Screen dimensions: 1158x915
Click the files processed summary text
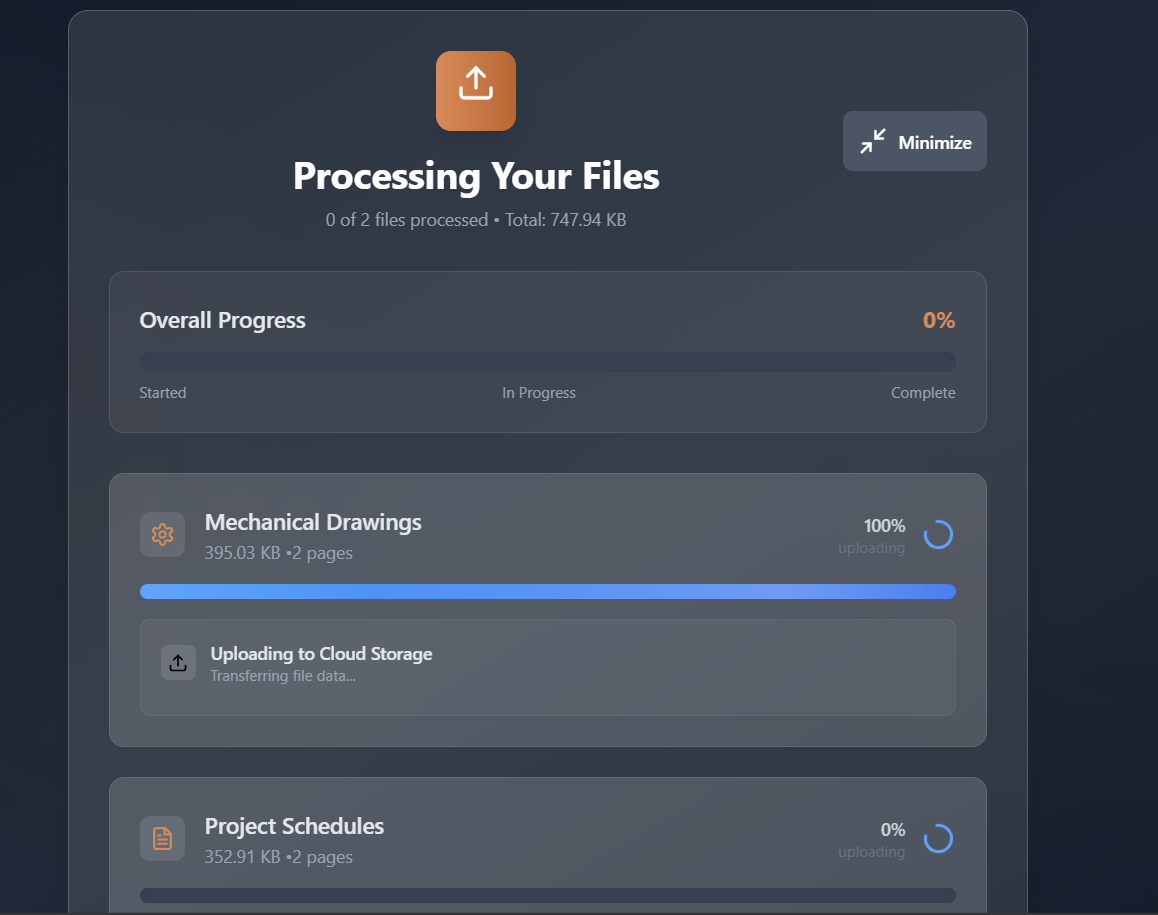[476, 220]
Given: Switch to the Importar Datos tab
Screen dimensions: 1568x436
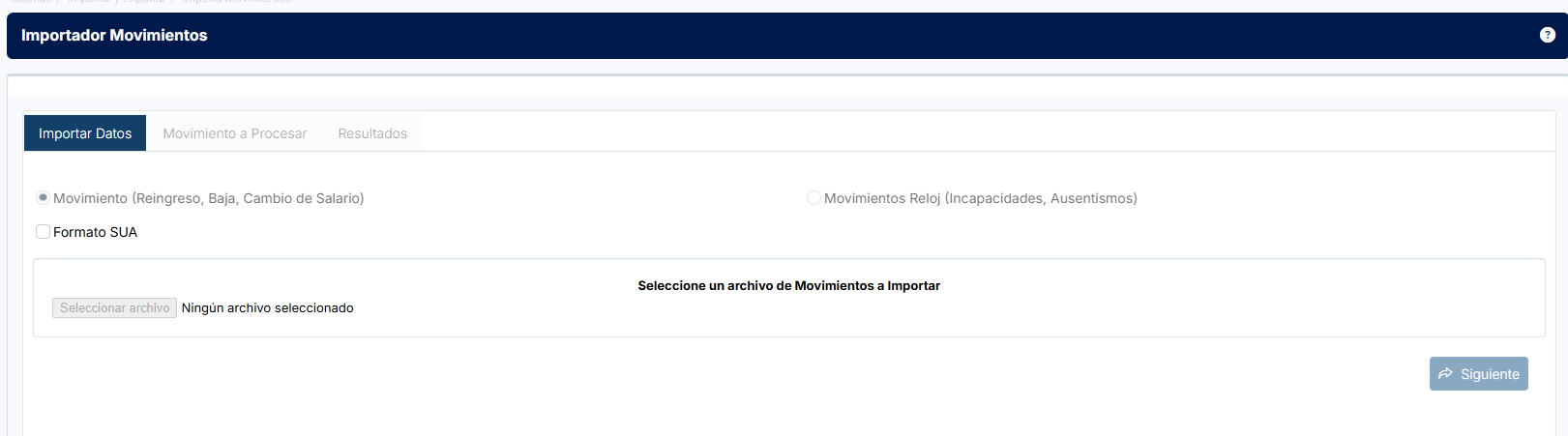Looking at the screenshot, I should click(85, 133).
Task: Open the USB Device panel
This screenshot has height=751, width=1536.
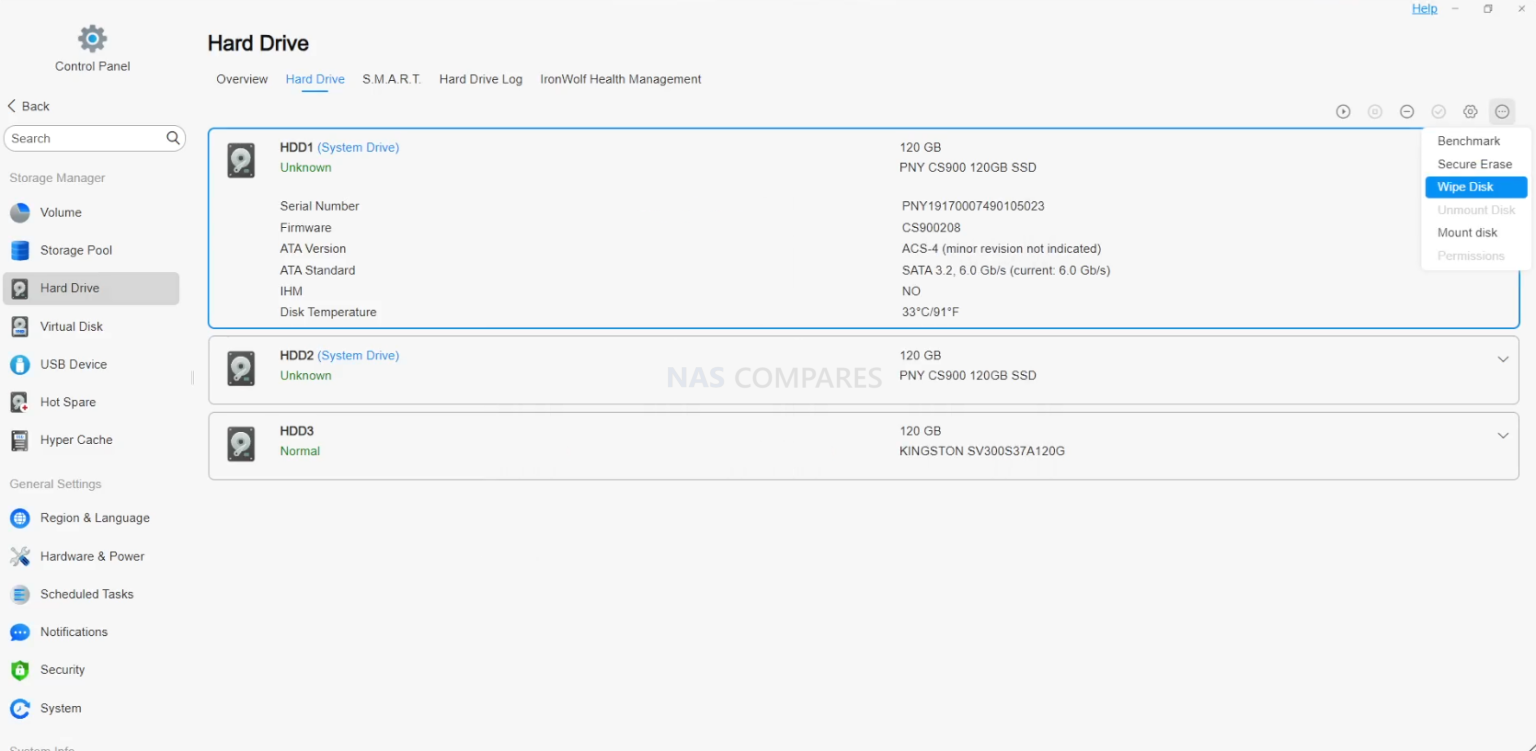Action: pyautogui.click(x=21, y=364)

§ **GOAL OF THE EXERCISE**:
The data must be repeated exactly. Any pictures in it are to be left out.

§ **EXERCISE OUTPUT**:
Screen dimensions: 1158x915
Click the files processed summary text
[476, 220]
Given: Switch to the Importar Datos tab
Screen dimensions: 1568x436
Looking at the screenshot, I should click(85, 133).
Task: Open the USB Device panel
This screenshot has height=751, width=1536.
Action: pyautogui.click(x=21, y=364)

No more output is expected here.